# Excision of Perianal abscesses x2



## AthensCoder (Sep 26, 2011)

I have gotten a claim denial from the payer advising to sumit claim with a valid code. I could not locate any valid code so the claim was submitted with 46999 (unlisted code) along with the OP report.

Pre/post Op diagnosis: recurring perianal abscess, bilateral
Procedure: Excision of bilateral perianal abscess, subcutaneous.

The larger abscess was located on the left buttock and the smaller one on the right buttock.  Each of these was ellipitically excised along the lines of the abscess.  The abscess and the sub q tissues surounding it were excised..

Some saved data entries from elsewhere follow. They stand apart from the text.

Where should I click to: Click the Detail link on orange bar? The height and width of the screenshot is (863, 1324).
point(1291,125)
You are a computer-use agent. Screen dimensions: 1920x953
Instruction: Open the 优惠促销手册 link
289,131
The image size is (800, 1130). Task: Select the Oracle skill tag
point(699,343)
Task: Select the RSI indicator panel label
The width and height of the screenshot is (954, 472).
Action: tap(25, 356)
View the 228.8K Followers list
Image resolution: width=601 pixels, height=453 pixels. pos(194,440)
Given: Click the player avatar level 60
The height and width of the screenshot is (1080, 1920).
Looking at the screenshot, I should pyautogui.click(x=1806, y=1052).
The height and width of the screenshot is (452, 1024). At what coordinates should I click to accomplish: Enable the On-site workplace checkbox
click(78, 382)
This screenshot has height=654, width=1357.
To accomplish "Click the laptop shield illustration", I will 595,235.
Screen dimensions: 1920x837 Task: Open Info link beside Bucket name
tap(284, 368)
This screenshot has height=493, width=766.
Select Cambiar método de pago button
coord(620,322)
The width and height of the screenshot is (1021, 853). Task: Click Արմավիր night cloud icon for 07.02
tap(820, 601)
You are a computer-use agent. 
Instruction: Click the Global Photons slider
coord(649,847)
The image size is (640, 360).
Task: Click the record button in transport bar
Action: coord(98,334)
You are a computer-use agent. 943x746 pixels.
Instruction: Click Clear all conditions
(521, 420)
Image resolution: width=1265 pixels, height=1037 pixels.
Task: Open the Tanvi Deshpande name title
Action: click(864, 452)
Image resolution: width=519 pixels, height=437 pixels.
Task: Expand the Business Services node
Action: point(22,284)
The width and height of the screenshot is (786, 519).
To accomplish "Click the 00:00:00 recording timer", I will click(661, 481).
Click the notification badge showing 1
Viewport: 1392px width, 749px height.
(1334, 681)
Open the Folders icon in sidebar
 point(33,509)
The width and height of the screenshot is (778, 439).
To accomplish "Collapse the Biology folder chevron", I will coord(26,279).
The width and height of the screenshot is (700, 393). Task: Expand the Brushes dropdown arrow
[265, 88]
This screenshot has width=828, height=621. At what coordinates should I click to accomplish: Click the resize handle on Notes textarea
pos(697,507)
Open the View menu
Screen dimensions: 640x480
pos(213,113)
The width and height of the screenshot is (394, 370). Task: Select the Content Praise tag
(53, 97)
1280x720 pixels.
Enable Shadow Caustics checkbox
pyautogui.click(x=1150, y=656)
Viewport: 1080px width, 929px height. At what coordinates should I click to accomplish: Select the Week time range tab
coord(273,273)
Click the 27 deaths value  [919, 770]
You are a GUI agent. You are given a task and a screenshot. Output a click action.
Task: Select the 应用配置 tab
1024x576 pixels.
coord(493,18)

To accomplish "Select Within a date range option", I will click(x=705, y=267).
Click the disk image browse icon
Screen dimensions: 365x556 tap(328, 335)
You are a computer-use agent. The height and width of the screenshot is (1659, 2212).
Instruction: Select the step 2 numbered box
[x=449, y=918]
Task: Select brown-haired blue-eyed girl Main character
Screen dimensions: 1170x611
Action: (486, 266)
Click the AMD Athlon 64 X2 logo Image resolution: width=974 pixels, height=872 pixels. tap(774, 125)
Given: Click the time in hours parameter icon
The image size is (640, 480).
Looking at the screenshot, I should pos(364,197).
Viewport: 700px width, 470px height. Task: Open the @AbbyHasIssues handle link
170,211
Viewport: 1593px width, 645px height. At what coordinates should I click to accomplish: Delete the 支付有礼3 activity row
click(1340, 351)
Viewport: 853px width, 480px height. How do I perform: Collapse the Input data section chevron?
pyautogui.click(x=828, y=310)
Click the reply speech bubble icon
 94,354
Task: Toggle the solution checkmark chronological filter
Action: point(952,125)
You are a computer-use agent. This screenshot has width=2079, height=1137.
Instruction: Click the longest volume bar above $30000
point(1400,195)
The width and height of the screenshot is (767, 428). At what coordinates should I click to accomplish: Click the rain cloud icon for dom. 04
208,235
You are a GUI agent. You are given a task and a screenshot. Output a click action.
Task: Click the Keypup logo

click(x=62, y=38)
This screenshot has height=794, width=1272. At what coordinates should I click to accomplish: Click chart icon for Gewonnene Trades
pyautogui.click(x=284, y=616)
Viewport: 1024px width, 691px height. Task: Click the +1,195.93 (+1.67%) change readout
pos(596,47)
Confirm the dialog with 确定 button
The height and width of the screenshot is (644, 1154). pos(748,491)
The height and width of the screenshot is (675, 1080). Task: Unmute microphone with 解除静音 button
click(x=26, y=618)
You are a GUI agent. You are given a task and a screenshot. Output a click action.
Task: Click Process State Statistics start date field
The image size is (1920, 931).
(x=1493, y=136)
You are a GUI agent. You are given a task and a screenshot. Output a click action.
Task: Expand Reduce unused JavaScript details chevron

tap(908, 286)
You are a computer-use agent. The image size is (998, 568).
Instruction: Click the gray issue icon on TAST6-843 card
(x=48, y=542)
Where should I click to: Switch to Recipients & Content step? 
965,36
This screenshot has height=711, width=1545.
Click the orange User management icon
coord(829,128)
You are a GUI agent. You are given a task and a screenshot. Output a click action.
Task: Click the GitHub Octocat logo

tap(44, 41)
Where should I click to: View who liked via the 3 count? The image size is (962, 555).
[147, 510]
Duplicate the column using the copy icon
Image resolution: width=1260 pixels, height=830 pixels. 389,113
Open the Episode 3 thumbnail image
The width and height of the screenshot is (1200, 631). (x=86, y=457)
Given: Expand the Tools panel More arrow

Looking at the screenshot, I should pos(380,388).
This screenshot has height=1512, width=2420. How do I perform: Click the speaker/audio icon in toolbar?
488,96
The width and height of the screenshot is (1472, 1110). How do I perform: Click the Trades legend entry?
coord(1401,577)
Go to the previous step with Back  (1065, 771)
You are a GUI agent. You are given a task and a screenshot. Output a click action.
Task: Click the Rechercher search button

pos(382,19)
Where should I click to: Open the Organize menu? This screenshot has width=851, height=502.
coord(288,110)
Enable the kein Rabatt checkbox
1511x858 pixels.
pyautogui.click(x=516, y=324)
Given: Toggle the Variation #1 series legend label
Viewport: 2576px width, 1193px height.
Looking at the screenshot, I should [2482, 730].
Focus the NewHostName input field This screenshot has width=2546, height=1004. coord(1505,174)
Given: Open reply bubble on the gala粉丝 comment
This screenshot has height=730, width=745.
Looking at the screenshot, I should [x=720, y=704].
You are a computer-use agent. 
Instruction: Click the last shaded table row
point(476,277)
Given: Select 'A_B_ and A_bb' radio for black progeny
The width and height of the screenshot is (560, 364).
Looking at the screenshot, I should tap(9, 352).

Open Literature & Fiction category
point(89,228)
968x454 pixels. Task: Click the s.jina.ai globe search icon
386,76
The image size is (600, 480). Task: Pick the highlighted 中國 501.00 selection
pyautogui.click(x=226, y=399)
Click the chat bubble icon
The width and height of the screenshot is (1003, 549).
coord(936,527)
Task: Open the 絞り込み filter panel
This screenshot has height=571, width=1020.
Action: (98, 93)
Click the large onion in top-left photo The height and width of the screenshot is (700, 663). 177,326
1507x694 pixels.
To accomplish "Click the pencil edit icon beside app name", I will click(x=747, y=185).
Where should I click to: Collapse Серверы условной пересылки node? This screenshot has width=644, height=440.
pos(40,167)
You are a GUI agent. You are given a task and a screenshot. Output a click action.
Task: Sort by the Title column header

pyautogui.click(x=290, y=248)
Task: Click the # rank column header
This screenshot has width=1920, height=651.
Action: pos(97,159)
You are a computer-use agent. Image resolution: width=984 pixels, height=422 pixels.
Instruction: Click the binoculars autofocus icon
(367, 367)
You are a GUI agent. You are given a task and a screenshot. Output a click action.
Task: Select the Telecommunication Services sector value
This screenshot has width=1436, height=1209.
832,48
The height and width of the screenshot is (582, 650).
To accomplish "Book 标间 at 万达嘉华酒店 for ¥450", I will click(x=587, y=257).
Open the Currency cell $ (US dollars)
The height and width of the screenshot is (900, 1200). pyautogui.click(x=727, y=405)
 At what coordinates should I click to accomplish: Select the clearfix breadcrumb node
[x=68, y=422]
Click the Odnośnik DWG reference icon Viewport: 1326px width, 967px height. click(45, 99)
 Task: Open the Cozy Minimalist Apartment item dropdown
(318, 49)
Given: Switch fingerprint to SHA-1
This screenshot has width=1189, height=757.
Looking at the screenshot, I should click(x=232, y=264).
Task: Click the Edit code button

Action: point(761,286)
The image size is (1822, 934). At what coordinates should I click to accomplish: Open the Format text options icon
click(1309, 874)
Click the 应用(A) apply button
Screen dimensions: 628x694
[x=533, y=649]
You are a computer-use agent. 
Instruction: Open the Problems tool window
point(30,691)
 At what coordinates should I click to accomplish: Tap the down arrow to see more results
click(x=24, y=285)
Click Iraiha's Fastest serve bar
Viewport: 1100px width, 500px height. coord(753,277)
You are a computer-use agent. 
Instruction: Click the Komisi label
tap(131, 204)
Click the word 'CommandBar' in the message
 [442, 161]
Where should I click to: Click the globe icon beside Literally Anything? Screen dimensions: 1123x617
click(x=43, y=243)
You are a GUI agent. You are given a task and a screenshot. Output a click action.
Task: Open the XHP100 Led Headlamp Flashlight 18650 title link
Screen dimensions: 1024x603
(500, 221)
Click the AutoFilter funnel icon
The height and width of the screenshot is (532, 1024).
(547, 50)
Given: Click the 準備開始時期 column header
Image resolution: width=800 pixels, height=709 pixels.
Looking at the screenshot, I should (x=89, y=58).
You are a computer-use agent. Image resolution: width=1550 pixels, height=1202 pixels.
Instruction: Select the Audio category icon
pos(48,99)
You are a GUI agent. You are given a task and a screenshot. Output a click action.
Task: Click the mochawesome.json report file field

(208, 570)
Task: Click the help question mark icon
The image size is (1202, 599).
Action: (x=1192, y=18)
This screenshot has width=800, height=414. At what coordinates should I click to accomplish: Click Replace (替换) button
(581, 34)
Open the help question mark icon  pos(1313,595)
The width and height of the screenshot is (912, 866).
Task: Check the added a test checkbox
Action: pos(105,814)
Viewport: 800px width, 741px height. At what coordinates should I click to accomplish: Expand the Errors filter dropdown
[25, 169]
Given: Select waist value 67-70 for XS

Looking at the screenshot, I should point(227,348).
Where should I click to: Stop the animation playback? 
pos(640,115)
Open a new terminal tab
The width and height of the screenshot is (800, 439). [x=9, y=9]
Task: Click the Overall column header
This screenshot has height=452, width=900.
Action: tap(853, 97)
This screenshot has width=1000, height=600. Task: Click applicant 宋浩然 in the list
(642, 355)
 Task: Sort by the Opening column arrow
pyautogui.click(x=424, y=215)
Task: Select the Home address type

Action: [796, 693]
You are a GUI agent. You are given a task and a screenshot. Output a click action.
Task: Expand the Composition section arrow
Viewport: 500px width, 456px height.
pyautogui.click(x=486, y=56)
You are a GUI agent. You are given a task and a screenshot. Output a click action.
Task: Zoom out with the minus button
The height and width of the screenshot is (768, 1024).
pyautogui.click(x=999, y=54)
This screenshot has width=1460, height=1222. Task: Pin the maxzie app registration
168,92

Is there any other code that I could use that isn't unlisted? Path came back negative.


----------



## nrichard (Sep 26, 2011)

46922 Destruction lesions, anus etx surgical excision   for the perianal abcess 

A perianal abscess represents an infection of the soft tissues surrounding the anal canal, with formation of a discrete abscess cavity. The severity and depth of the abscess are quite variable, and the abscess cavity is often associated with formation of a fistulous tract.

The  abscess excision (that you have described)  looks like abscess of the skin, not a perianal abcess. I'd query the physician as to which this really was.


----------



## AthensCoder (Sep 26, 2011)

Thanks for your help


----------



## nrichard (Sep 26, 2011)

Anytime
Nichole Richard, CPC


----------